Старшая Виля родилась в Уссурийске в роддоме. 28 декабря 1943 года. Я ее привезла в «Долину слез» в домик-землянку. Меня долго не увольняли, я так в справочном и работала.

– Это у вас любимая работа, в справочном?

– Да, нравилось. Железная дорога, люди, народ всегда. Спать не давали.

Потом он приехал за мной, заставил уволить, и я поехала к нему. Там немного пожила.

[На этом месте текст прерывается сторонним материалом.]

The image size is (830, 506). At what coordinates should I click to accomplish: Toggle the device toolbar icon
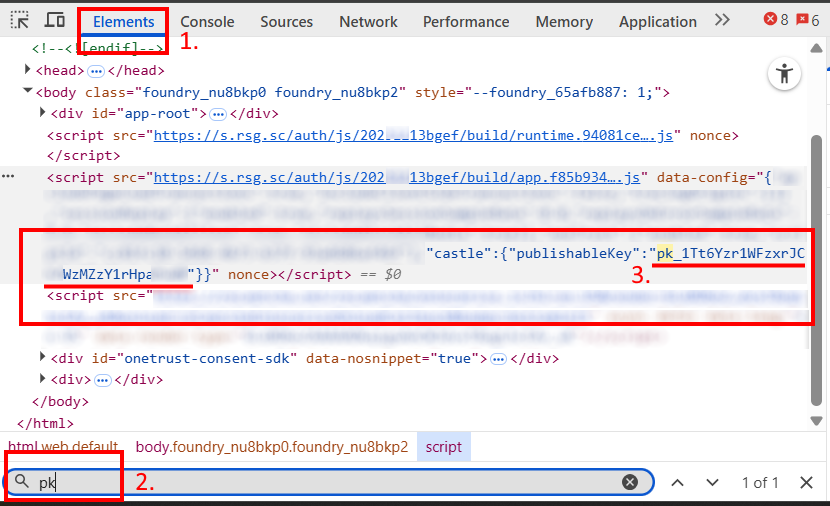tap(55, 21)
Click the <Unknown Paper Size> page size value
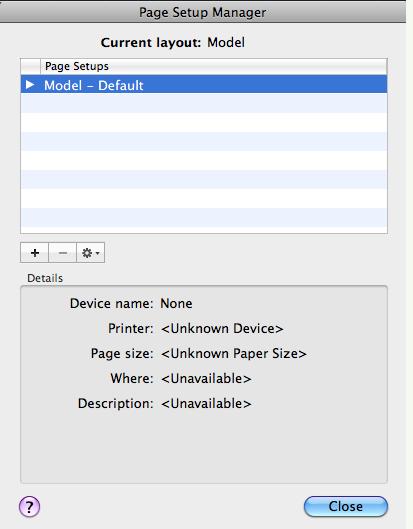The image size is (413, 529). (234, 354)
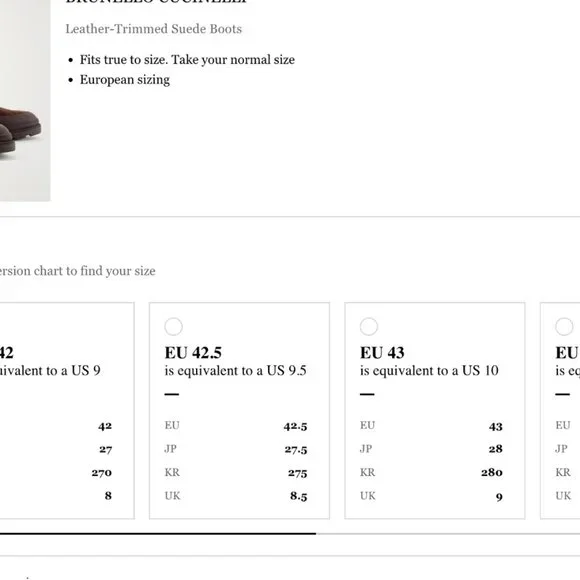Select the EU 43 radio button
580x580 pixels.
(369, 327)
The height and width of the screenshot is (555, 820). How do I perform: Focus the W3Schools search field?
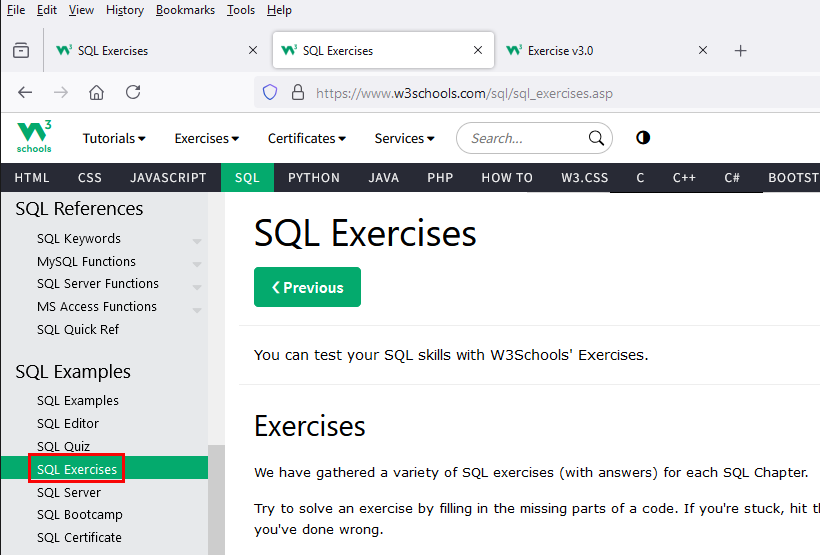[x=525, y=138]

Нелю, среднюю дочь, я дома рожала 30 июня 45-го года. У меня соседка была старше меня. Вот она и принимала роды. А жили мы тогда в гарнизоне. «Дед» (здесь и далее – ее муж Фатеев Михаил Михайлович – прим. автора) построил в военном гарнизоне, прямо в тайге, небольшой дом-землянку. У нас была одна комната. И мы там жили. С нами оставался один мужчина. Начальник гарнизона. Он был над нами, женщинами с детьми, единственный руководитель. Понятно, что это охрана была. Я даже не знаю, где это в тайге мы жили… Но где-то на самой границе. Наверное, в «Долине слез». Там было громадное количество наших войск. Боялись, что нападут японцы. И Миша ушел воевать с японцами оттуда.

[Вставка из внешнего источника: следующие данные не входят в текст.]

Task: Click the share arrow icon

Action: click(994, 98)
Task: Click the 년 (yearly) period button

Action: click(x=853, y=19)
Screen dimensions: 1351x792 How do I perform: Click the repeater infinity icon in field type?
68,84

А Виля в это время была у моей мамы в Уссурийске. Миша, когда ушел воевать с японцами, мне велел ехать домой в Уссурийск. Он договорился с машиной, чтобы меня увезли. Меня с Нелей увезли в Уссурийск к бабушке. И я там жила.

– А Михаил Михайлович ушел воевать в каком звании?

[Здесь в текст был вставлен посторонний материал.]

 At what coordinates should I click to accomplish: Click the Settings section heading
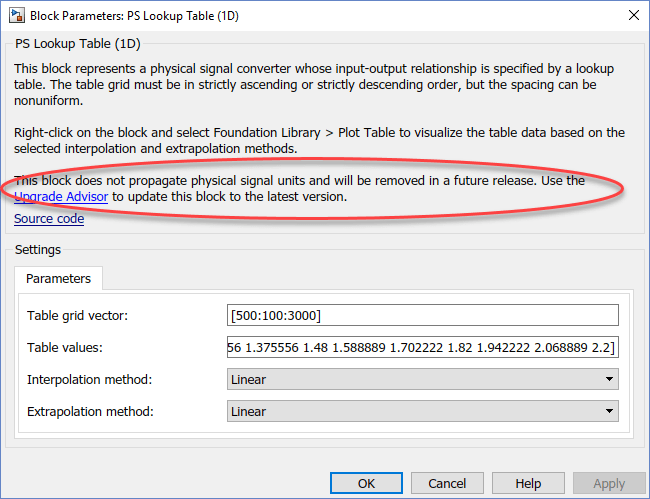37,250
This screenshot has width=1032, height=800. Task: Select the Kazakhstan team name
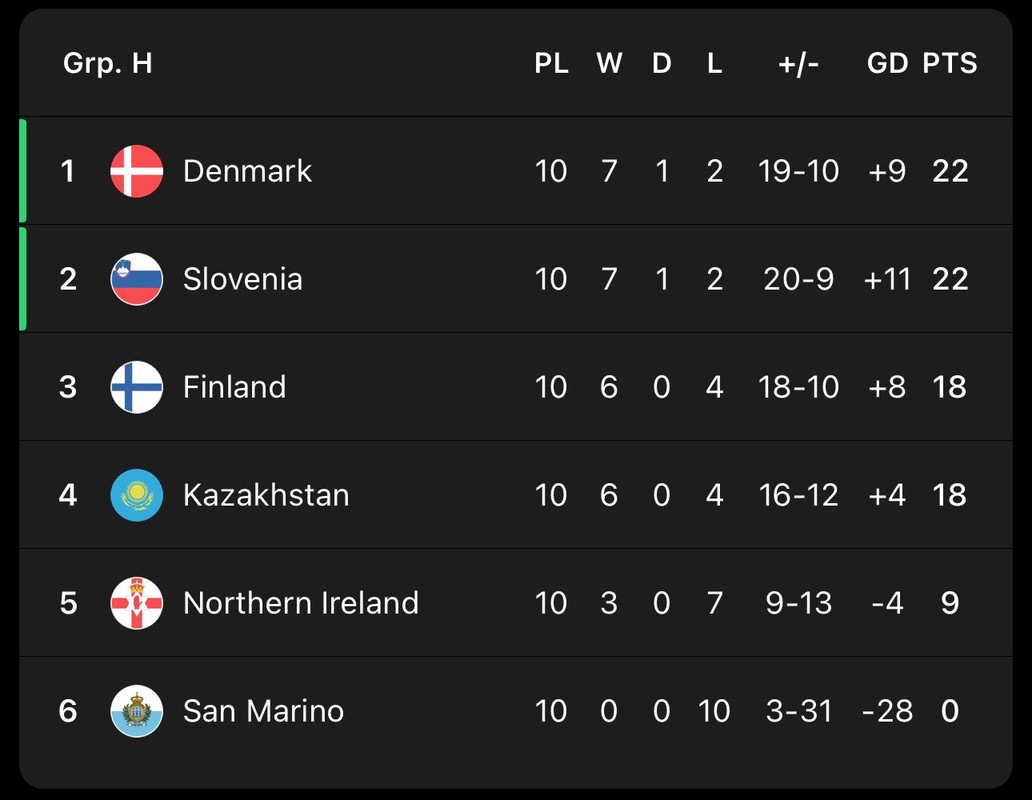click(266, 495)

– Он ушел, по-моему, старшим лейтенантом, командиром роты был, вернулся с войны капитаном.

После Победы у нас стали собирать женщин поехать в Корею. И Люда, младшая, в 47-м родилась, уже в Корее.

– А что это за место было в Корее?

– Какой-то город, я не помню уже, как назывался. Во многих городах там жили, названий всех уже не помню.

– А как Вы попали в Китай, в Порт-Артур?

– А в Китай-то мы поехали, когда мои девочки уже взрослые были, они все помнят. Деда (Михаила Михайловича) туда отправили. Мы из Кореи приехали домой, в Смоляниново, пожили какое-то время, а потом уже его отправили в Порт-Артур.

– Вот интересно, Вы были и в Корее, и в Китае. Как они там жили, лучше вас или нет?

– К нам там корейчонок один ходил все время. Они очень бедно жили. Мы его все время кормили, звали его по-русски Витя. У нас был «кан», печка. Топили его, и пол был теплый-теплый. Не знаю, из чего дом этот был, деревянный или глиняный, но пол теплый. Там до нас японцы жили.

А Миша тогда служил уже на заставе (начальник заставы на 38-й параллели, на границе с капиталистической Южной Кореей – прим. автора). А мы жили сначала в доме, какой-то там дом был пустой, наверное, японцы жили да убежали. Потом нам дали квартиру в городе, в Порт-Артуре.

А потом его оттуда демобилизовали, отправили в Россию, в Советский Союз. Я уже ходила беременная Андреем (четвертый ребенок Раисы Матвеевны – прим. автора). Андрей родился в 55-м году.


Большая семья. 2014 год. Фото из архива автора.


– Вот смотрите, мама, муж у Вас воевал, Вы одна с тремя малыми детьми. Корея, Порт-Артур и домой в СССР, снова в землянку. Потом было известное сокращение Вооруженных Сил СССР в полтора миллиона человек. Муж – орденоносец, капитан, но без образования и профессии, был уволен из армии, без квартиры и места работы. В семье три малые девчонки, Вы беременны четвертым ребенком. И вы вынуждены тогда были как-то устраиваться и приехали в Свердловск?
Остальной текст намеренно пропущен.